Perhaps you’ve heard the expression, “dissing.” It’s slang for disrespecting someone. Everyone wants to be respected. We want to be respected as people and we want our ideas and words to be respected as well. When we are not shown that respect we feel slighted and grow angry at the one who “dissed” us. Besides disrespect, there are six other disses which can trigger anger in us.
- Dismissive—Dismissive often goes hand-in-hand with disrespect. When we are dismissive we wave someone off as not worth our time or words. We dismiss them as unworthy. To be dismissed is to attack our sense of self-worth and when that happens we grow angry.

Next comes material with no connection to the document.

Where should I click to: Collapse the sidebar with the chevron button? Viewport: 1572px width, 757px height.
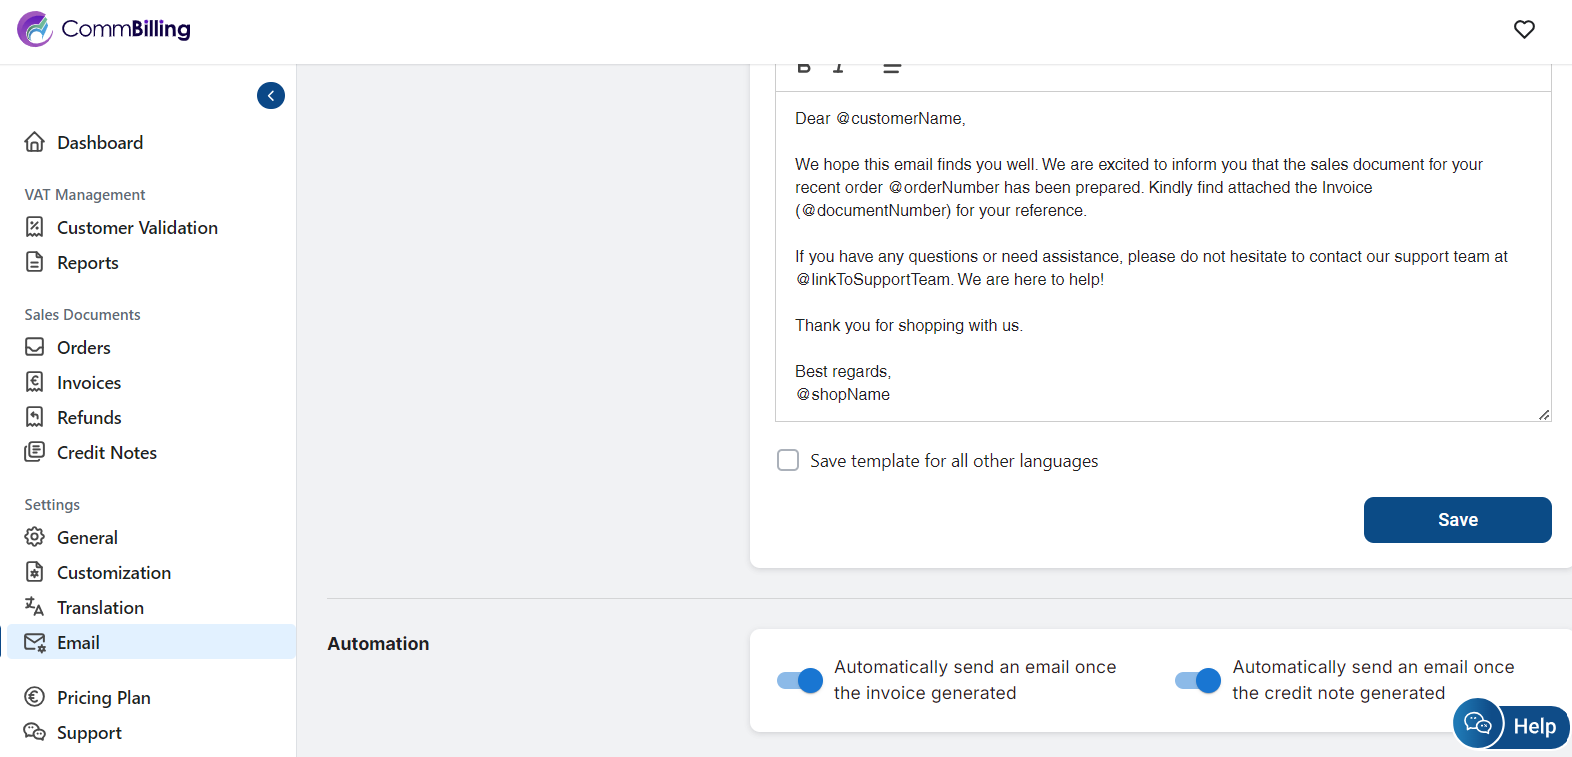click(x=271, y=96)
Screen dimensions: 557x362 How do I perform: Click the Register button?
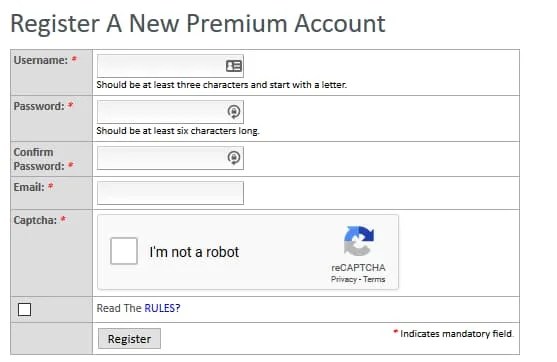pos(129,339)
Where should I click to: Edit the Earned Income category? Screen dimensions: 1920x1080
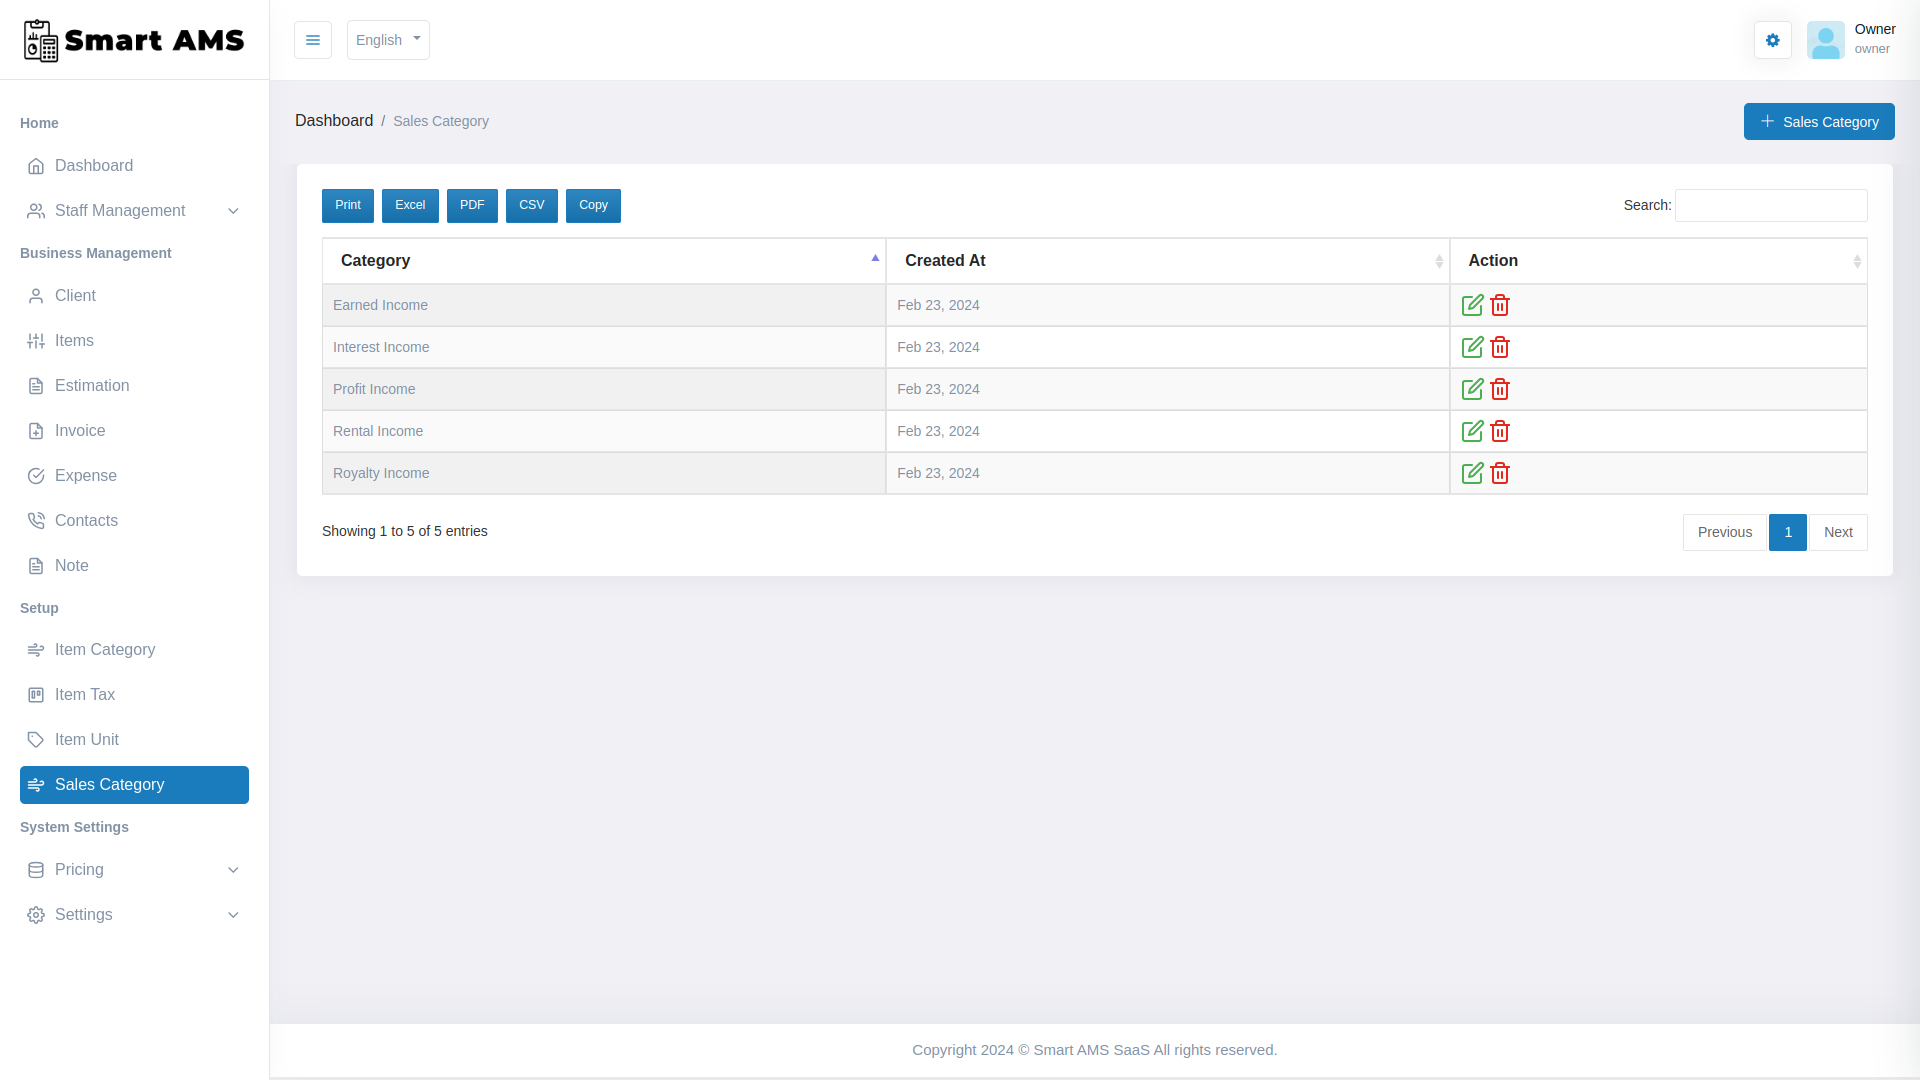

- Disobey—Every parent understands this one. When our children willfully choose to disobey us we can grow angry quickly. We are in the position of authority and, as such, have the right to be obeyed. The same is true in any authority structure. The one in charge has the right to be obeyed. The Bible says, “Children, obey your parents in the Lord, for this is right” and “Slaves, be obedient to those who are your masters according to the flesh” (Ephesians 6:1, 5).
- Disbelieve—When someone does not believe us we can grow angry. Why? Because disbelief is an attack on our integrity. The thought behind disbelief is that we are lying and are, therefore, a liar. Nobody wants to be thought a liar so we get angry and become defensive.
- Discriminate—If we are discriminated against we are both disrespected and dismissed. Discrimination based on race, religion, gender, political party, or values devalues the person. Discrimination is often linked to shunning or refusing to provide the same service or opportunity afforded to others. That hurts and can inspire anger. We all want to be treated equally and fairly.
- Distort—When our words or motives are distorted, they are twisted to mean something we did not intend. We frequently see this in the news when quotes are distorted and the newsmaker attempts to “set the record straight.” When our words or motives are impugned or distorted we can explode in anger.
- Distrust—To distrust someone is the kissing cousin of disbelieve. We don’t trust him or her because they have broken our trust in them by their words or, more likely, their actions in the past. Trust must be earned again and until it is, we will distrust them. From the perspective of the one who is distrusted, it becomes frustrating and anger-provoking to not be trusted even when the truth is spoken.
Nobody wants to be dissed. It hurts and makes us angry. Be sure you’re not the one doing the dissing. The Bible calls us to “Encourage one another and build each other up, just as in fact you are doing” (1 Thessalonians 5:11).